Bayesian Inference components, we have introduced in the beginning, are defined with respect to the latents \(\mathbf{z}\). In other words, the goal is to infer the latents from the data. Usually in Machine Learning, we search for the neural networks weights \(\theta\) (typically denotes neural networks operating in the latent to data direction, or \(\phi\), which denotes latent estimation from data) - operator itself, e.g., Chandra and Simmons, (2024). And the inference metrics are defined with respect to \(\theta\), i.e., we estimate the posterior distribution \(p(\theta|\mathbf{x}_0)\) of the model parameters given the observations \(\mathbf{x}_0\). Throughout this blog series, by default, Bayesian Inference components are defined with respect to the latents, even when the operator is learnt too. While we search for the optimal weights \(\phi\) of the operator \(q_\phi(\mathbf{z}|\mathbf{x}_0)\), it approximates the true latent posterior distribution \(p(\mathbf{z} \vert \mathbf{x}_0)\). Hence, the naming convention (see Appendix A for the full list of notations).

We have covered what latent variables are and how to estimate them in practice. Using a toy linear relationship example, we pose the problem in different frameworks: starting with Inverse Theory, which gives a single deterministic solution; continuing with MCMC for latent estimation, allowing for probabilistic description of the estimates; and finally deriving the ELBO - the key objective of the Variational Inference framework - to approximate the posterior distribution of the latents.
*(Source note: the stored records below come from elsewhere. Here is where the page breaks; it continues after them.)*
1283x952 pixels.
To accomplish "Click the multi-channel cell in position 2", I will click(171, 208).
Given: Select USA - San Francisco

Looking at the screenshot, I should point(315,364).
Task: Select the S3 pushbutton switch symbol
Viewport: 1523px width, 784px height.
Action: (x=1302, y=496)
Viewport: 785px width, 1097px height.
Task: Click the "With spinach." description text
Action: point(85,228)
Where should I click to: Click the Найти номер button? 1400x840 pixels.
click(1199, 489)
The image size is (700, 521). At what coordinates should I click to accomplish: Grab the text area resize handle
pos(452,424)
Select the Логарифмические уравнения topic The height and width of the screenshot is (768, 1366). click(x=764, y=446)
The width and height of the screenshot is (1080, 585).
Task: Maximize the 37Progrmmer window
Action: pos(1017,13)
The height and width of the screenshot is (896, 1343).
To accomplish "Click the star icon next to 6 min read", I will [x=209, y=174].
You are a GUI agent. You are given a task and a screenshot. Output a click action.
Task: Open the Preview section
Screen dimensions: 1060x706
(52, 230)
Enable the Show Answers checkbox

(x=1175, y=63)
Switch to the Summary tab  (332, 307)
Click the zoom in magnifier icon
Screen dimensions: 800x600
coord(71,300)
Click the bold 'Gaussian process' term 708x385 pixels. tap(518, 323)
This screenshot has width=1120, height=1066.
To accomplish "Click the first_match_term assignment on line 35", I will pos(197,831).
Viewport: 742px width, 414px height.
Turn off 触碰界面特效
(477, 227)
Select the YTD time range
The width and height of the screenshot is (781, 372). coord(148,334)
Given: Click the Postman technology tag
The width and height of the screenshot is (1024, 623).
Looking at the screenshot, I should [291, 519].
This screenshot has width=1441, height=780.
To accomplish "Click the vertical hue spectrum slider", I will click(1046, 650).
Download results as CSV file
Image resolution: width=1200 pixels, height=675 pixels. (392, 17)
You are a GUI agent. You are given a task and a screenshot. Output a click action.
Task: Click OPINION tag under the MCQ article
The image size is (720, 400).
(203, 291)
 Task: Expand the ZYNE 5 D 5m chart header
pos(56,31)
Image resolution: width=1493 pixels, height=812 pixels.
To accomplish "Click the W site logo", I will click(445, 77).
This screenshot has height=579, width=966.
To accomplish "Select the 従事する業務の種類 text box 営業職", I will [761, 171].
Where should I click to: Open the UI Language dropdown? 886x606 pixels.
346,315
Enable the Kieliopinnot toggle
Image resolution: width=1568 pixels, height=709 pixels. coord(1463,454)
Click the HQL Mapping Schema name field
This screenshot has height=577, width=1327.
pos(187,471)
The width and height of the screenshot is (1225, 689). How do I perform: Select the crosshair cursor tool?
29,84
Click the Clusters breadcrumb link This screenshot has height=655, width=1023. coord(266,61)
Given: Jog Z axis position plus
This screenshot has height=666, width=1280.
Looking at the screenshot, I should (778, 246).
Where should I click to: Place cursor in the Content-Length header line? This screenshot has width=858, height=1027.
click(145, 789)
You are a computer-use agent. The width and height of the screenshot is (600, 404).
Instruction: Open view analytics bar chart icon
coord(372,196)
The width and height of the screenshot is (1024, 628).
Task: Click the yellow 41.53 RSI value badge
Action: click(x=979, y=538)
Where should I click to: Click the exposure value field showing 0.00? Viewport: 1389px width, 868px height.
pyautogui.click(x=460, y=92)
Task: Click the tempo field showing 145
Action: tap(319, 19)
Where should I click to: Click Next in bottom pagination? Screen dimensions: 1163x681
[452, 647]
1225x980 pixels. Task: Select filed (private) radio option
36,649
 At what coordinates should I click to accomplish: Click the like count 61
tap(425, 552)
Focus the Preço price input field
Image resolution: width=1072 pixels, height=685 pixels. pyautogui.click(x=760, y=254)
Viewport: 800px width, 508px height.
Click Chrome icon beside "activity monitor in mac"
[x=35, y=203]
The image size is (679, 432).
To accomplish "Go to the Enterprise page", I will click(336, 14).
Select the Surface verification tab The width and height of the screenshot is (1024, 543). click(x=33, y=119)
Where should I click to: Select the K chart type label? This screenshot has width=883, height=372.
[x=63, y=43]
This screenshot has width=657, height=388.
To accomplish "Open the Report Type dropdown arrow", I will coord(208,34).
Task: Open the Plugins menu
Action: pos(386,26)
We then learn the reverse procedure of data reconstruction/generation.

Interestingly enough, in diffusion modeling we do not optimize for latents and do not search for an optimal data-to-latent encoder. There is a hierarchy of latent spaces, each level of which corresponds to an input image with a certain amount of noise. The deepest latent space corresponds to Gaussian noise, and thus does not have any particular physical meaning. The procedure of moving in the opposite direction, however, carries the burden of data reconstruction or new sample generation from seemingly meaningless noisy samples.

In the next section, we formally discuss the generative models, and, in particular, VAEs, references to which I have already been making all along. As such, VAE encoder, typically denoted as \(q_\phi(\cdot)\), corresponds to the approximate latent posterior and describes data translation into the latent space. The decoder in its turn, is denoted as \(p_\theta(\cdot)\), which in our context corresponds to likelihood, and describes data reconstruction/generation from the latent space.

In essence, we have two directions of information processing: from data to latents (forward) and from latents to data (reverse). We learn both transition operators and optimal hidden data characteristics. Even in diffusion models, with their hierarchy of latents, we move information back and forth while preserving its most relevant parts to learn the underlying statistics of our dataset.